WICHITA, Kansas — An Elida High School graduate had his 15 minutes of fame on cable TV’s Food Network when he appeared Thursday evening on the popular cooking show “Beat Bobby Flay.”
Bill Crites has enjoyed a career as a chef and restaurant manager in places as diverse as Austin, Texas, and Spain but has called Wichita his home for the past six years. He has rubbed shoulders with a diverse and eclectic group of foodies along the way, one of whom ultimately helped him land an appearance on the cable television show.
After graduating high school in 2002, Crites joined the Army was was deployed to Iraq. Upon his discharge he returned to Lima and then found himself in culinary school in Austin. He graduated in the top of his class “and then I moved to Spain with no real plan other than that I would figure it out when I got there,” Crites said Friday in a telephone interview from his Kansas home.
“I ran a restaurant for a while in Spain, so it worked out pretty well.
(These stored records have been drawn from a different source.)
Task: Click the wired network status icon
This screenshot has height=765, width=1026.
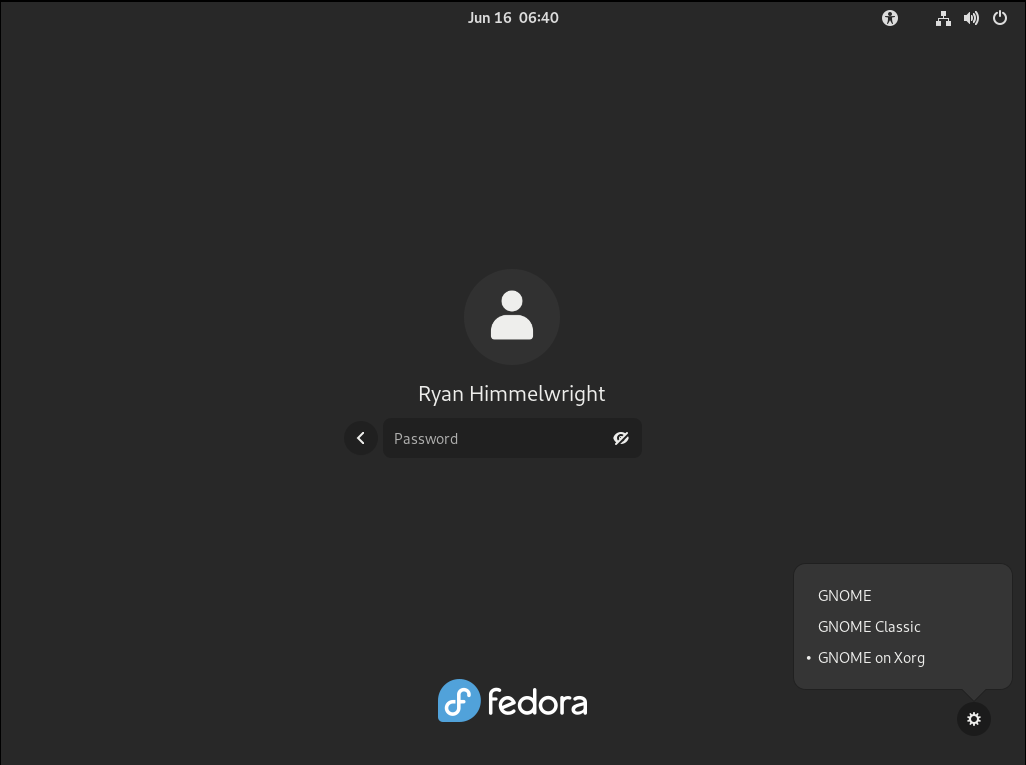Action: 943,18
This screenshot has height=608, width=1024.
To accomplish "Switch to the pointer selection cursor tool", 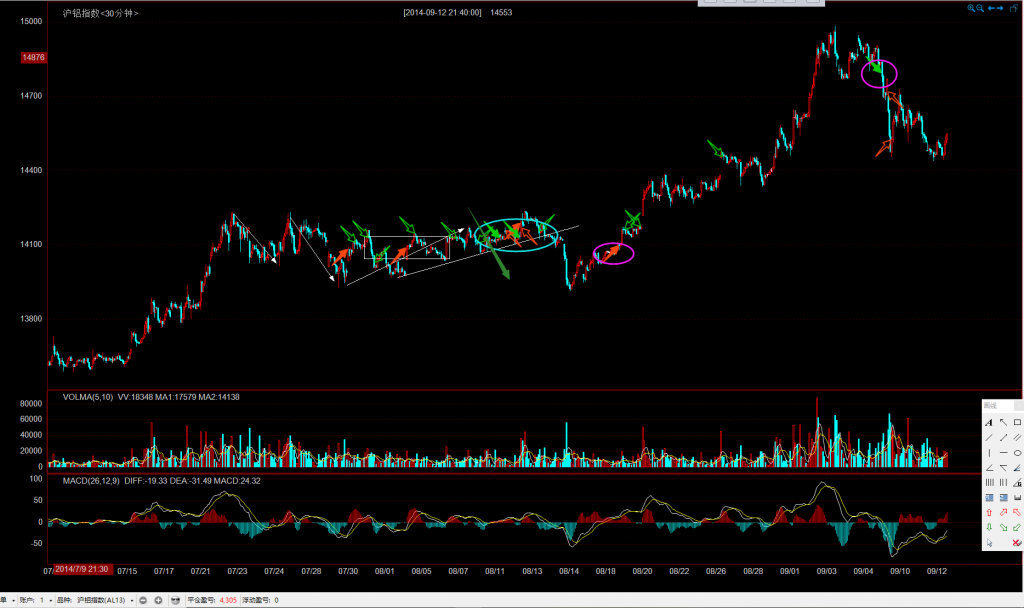I will tap(988, 542).
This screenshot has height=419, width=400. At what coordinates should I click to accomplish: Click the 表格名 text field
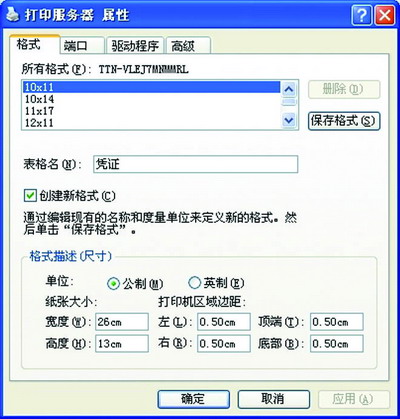pos(195,164)
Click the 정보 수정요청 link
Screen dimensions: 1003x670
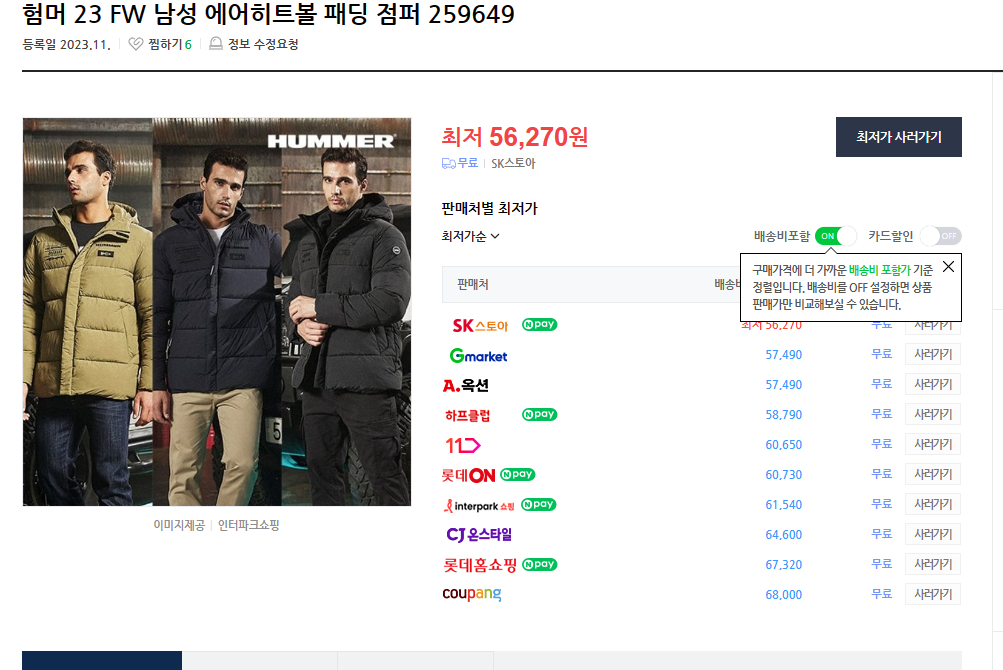coord(262,44)
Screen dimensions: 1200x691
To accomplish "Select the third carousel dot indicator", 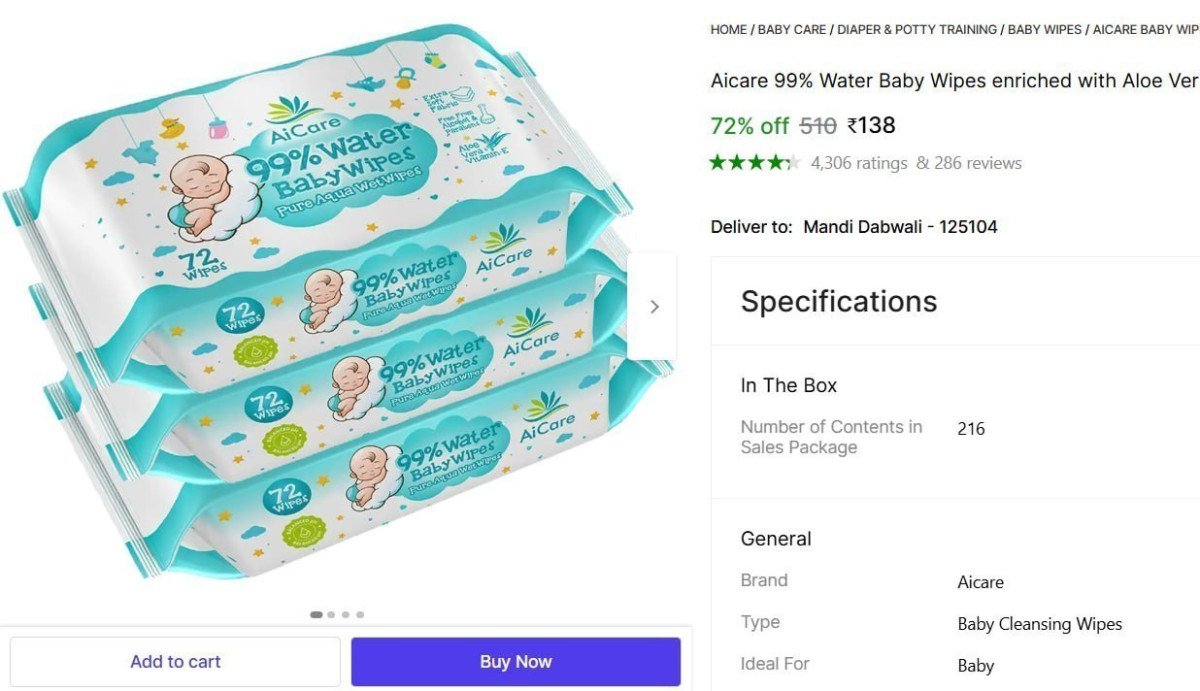I will (x=345, y=615).
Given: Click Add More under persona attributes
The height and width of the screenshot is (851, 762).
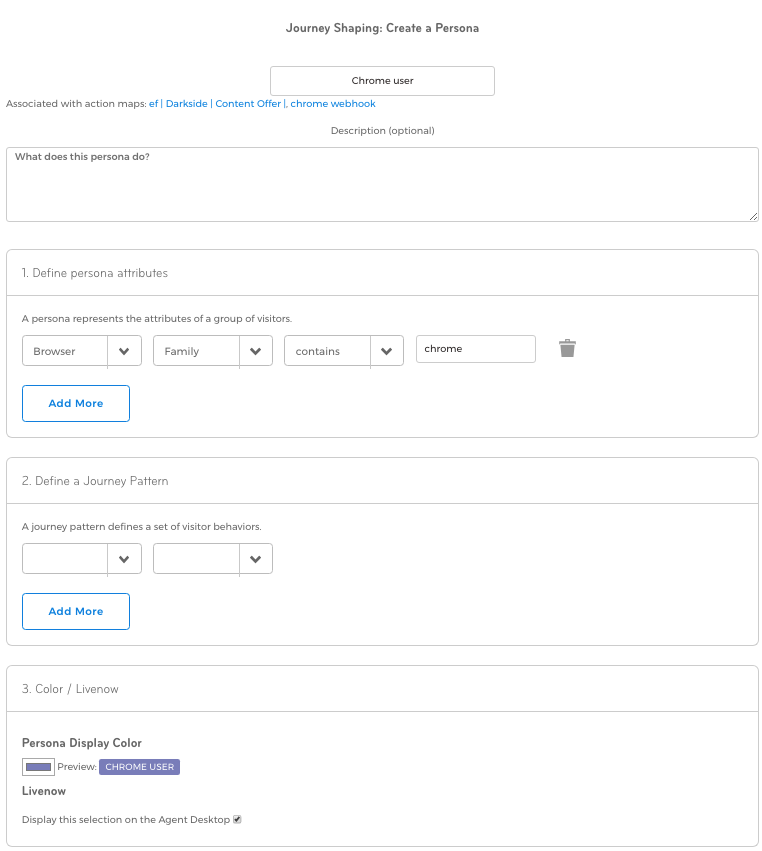Looking at the screenshot, I should point(76,403).
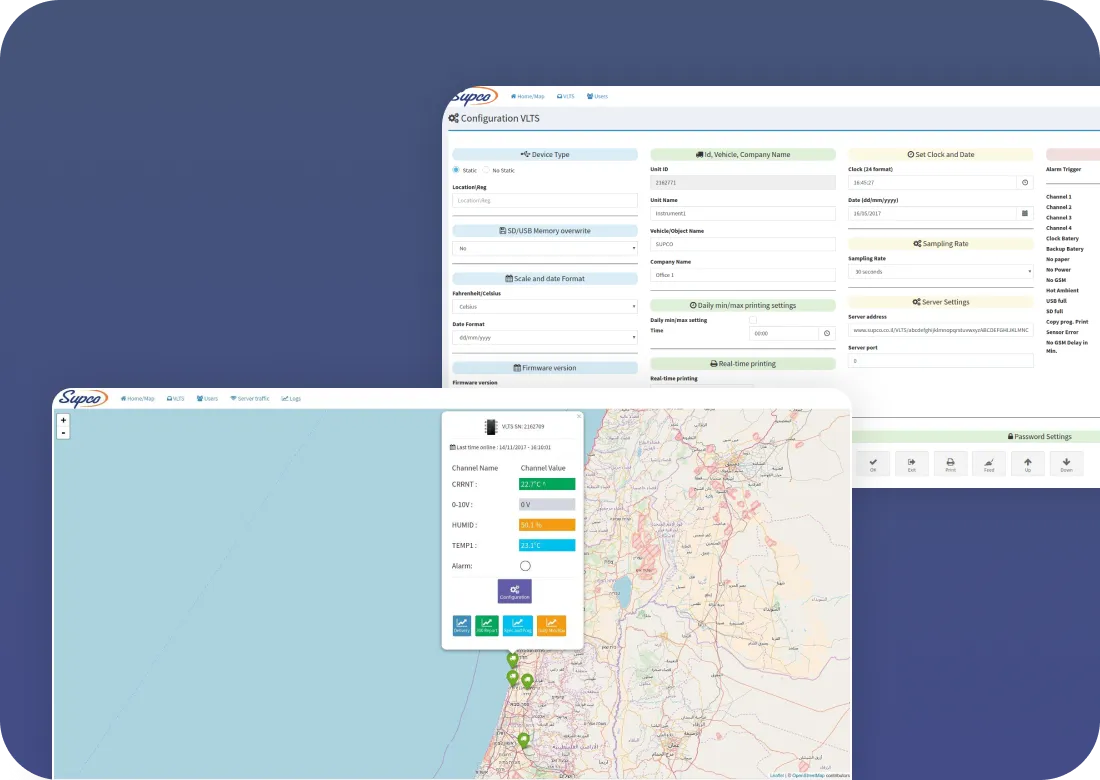
Task: Click the OpenStreetMap attribution link
Action: (x=807, y=775)
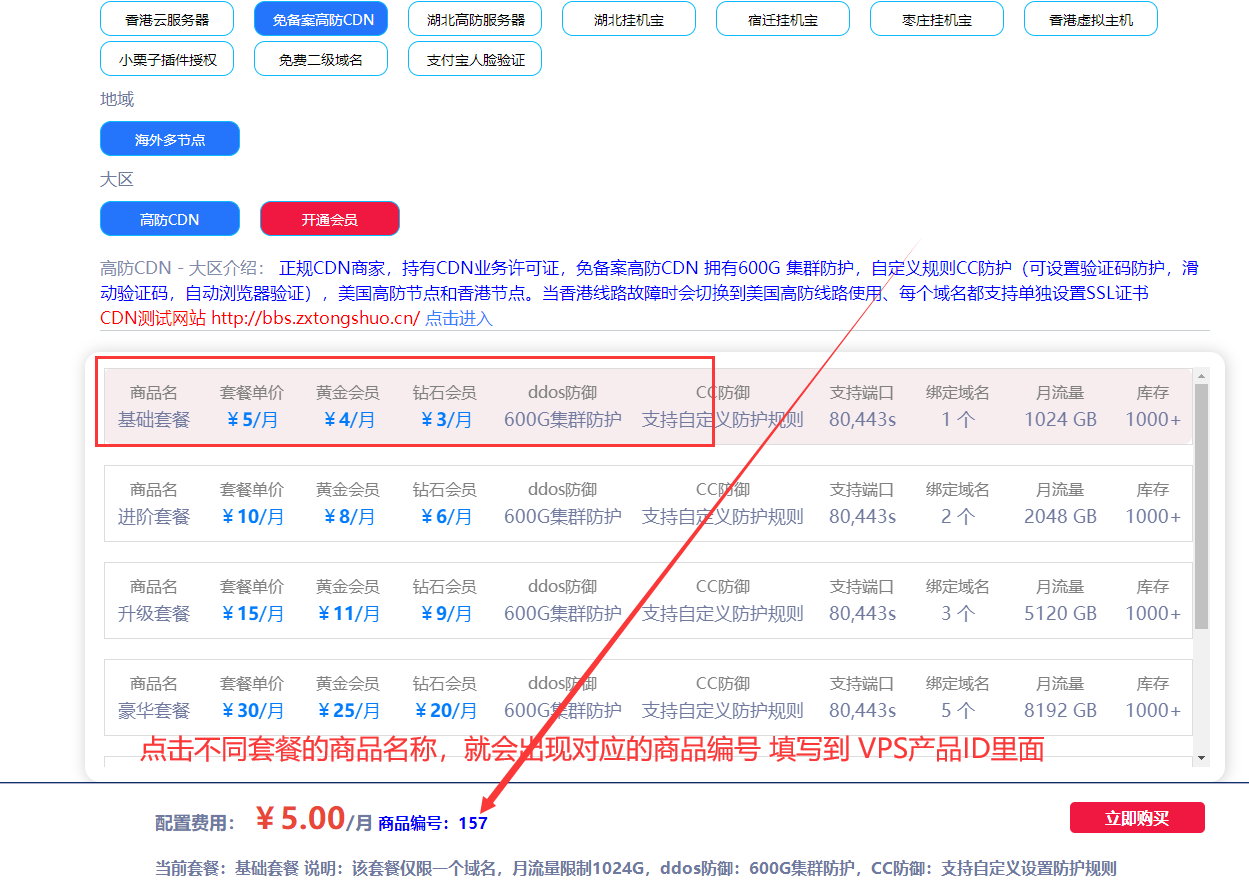Open the 点击进入 test site link
The width and height of the screenshot is (1249, 881).
(x=459, y=318)
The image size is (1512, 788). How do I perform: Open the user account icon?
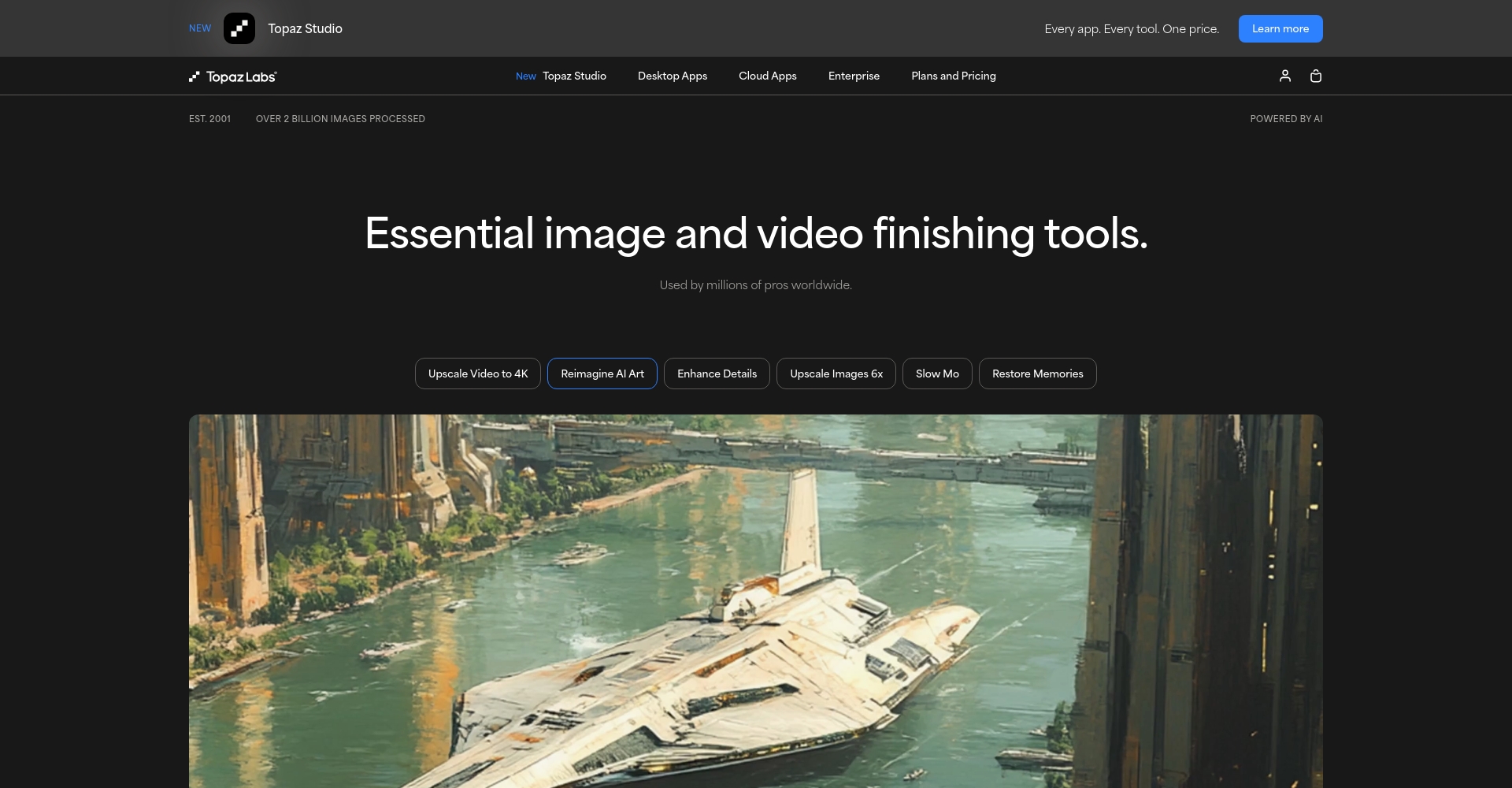[1284, 76]
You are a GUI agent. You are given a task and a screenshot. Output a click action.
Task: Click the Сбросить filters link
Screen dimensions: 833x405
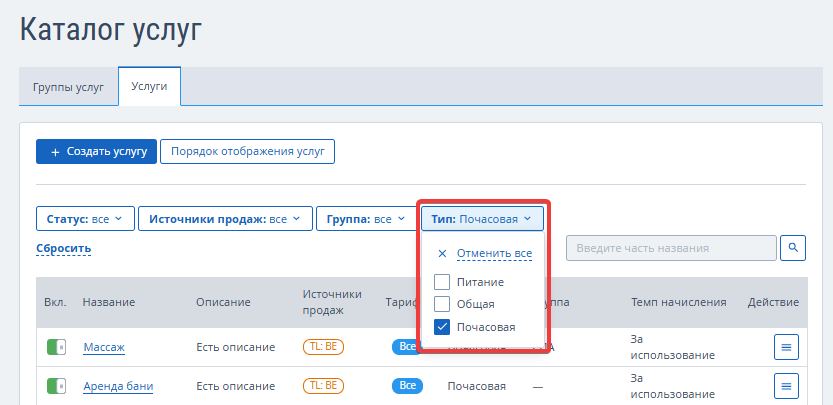pyautogui.click(x=64, y=248)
Then I returned to Austin, where I met my future wife. She is from Wichita and we ended up moving back here. But along my travels I met a casting producer for the Food Network and she has been trying for several years to get me on one of their cooking shows.”
That process, however, is not a quick and easy one, Crites said.
“It’s a lengthy ordeal. It’s filling out pages and pages of forms and going through a series of Skype calls and other things. It was August of 2019 when (the show’s producers) reached out to me, and the segment wasn’t filmed until November of that year. And it just aired (Thursday).”
The premise of “Beat Bobby Flay” is that two competitors square off in Round 1 of the competition to see who will advance to attempt to knock off the show’s host.
“Bobby gives you a ‘secret ingredient’ that you have to incorporate in your dish, and you have 20 minutes to prepare your dish using that ingredient. Our secret ingredient was cheese curds, which I used to make a Canadian dish called poutine,” Crites said.
“I didn’t win, but I think I should have. Then again, I’m biased,” Crites joked.
“But it was a really good experience, and I don’t regret a minute of it.”